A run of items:
══════════════════════════════

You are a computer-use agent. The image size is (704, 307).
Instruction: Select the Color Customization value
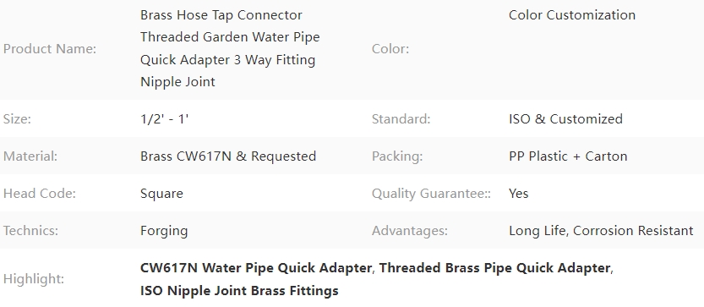(x=572, y=15)
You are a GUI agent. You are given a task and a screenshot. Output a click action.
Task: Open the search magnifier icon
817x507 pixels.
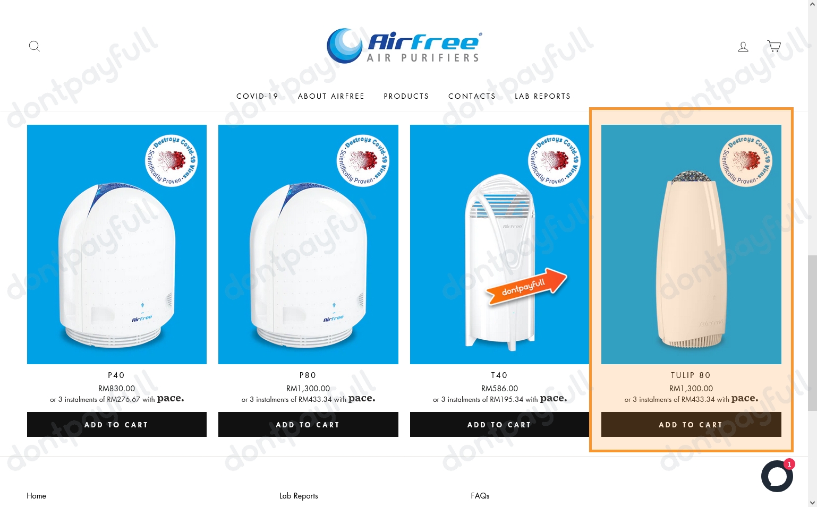[x=35, y=46]
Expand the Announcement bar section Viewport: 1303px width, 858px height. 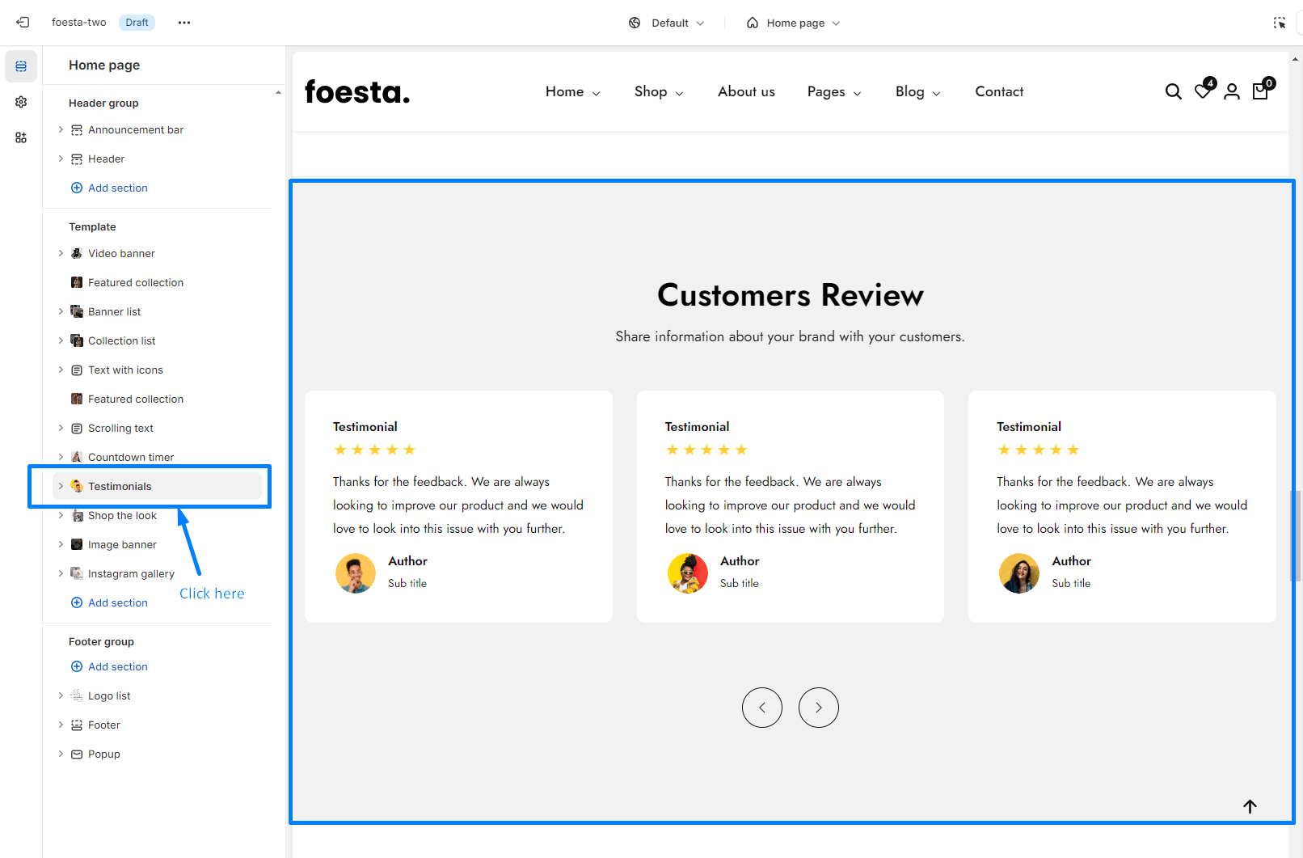[x=61, y=129]
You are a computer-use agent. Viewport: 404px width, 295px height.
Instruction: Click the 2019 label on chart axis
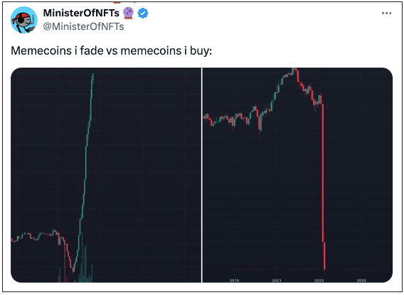(x=234, y=280)
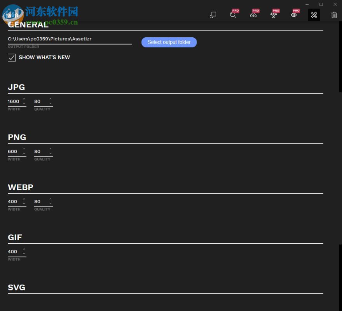The width and height of the screenshot is (342, 311).
Task: Open the tool settings wrench icon
Action: [x=314, y=15]
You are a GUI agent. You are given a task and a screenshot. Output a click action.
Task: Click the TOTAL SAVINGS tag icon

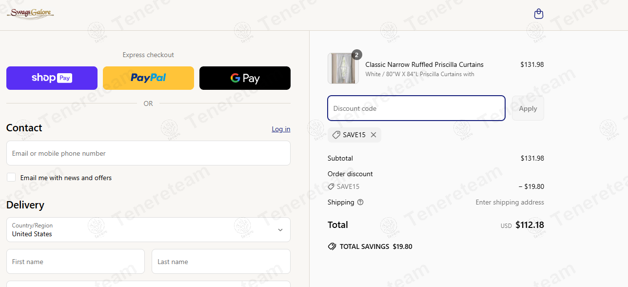click(332, 246)
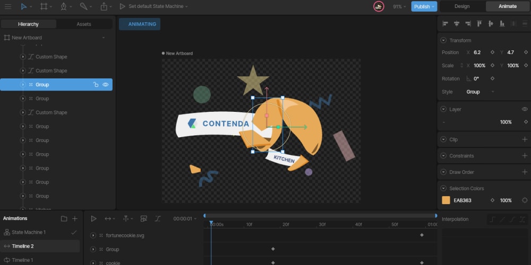Select Timeline 1 in Animations list
The image size is (531, 265).
pyautogui.click(x=22, y=260)
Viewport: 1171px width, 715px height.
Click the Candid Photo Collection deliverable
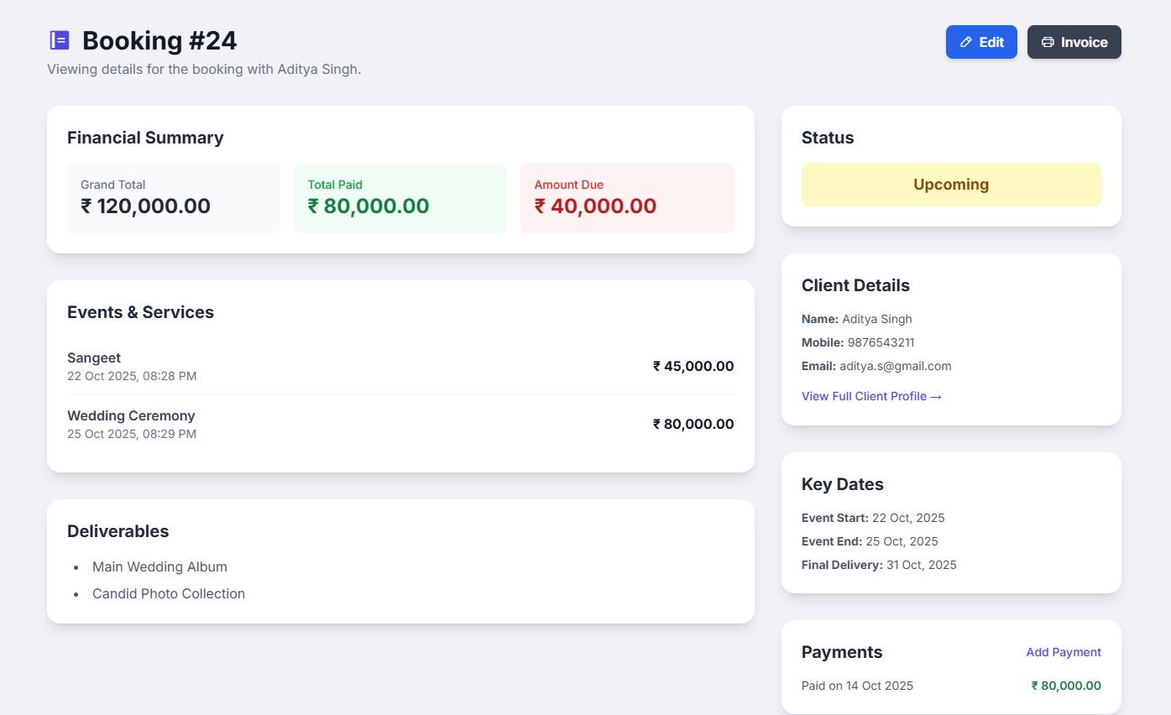[168, 593]
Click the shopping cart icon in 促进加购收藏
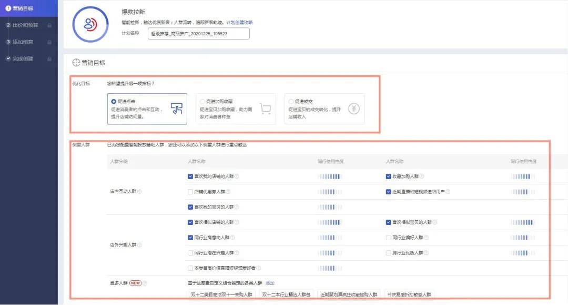Image resolution: width=568 pixels, height=305 pixels. [x=266, y=109]
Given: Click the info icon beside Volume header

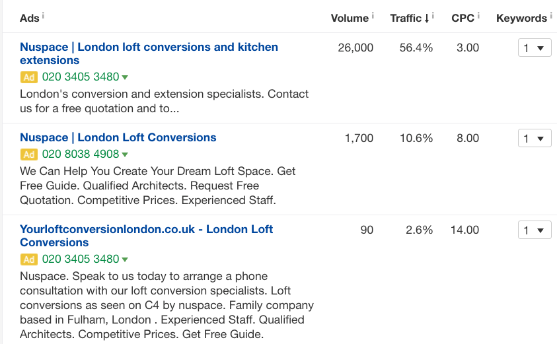Looking at the screenshot, I should tap(373, 15).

══════════════════════════════

Reproduce everything from the line containing "You are a computer-use agent. Viewport: 404px" down to the last line of the items, including both ends. Leave out the pictures.

You are a computer-use agent. Viewport: 404px width, 295px height.
Instruction: Click the 2019 label on chart axis
(x=234, y=280)
The width and height of the screenshot is (342, 311).
Task: Open the tool settings wrench icon
Action: [x=314, y=15]
You are a GUI agent. You are given a task and a screenshot. Output a click action.
Task: Click the TOTAL SAVINGS tag icon

click(332, 246)
Select Timeline 1 in Animations list
The image size is (531, 265).
pyautogui.click(x=22, y=260)
Viewport: 1171px width, 715px height.
Click the Candid Photo Collection deliverable
[168, 593]
Click the shopping cart icon in 促进加购收藏
Image resolution: width=568 pixels, height=305 pixels. [x=266, y=109]
Given: Click the info icon beside Volume header

Looking at the screenshot, I should tap(373, 15).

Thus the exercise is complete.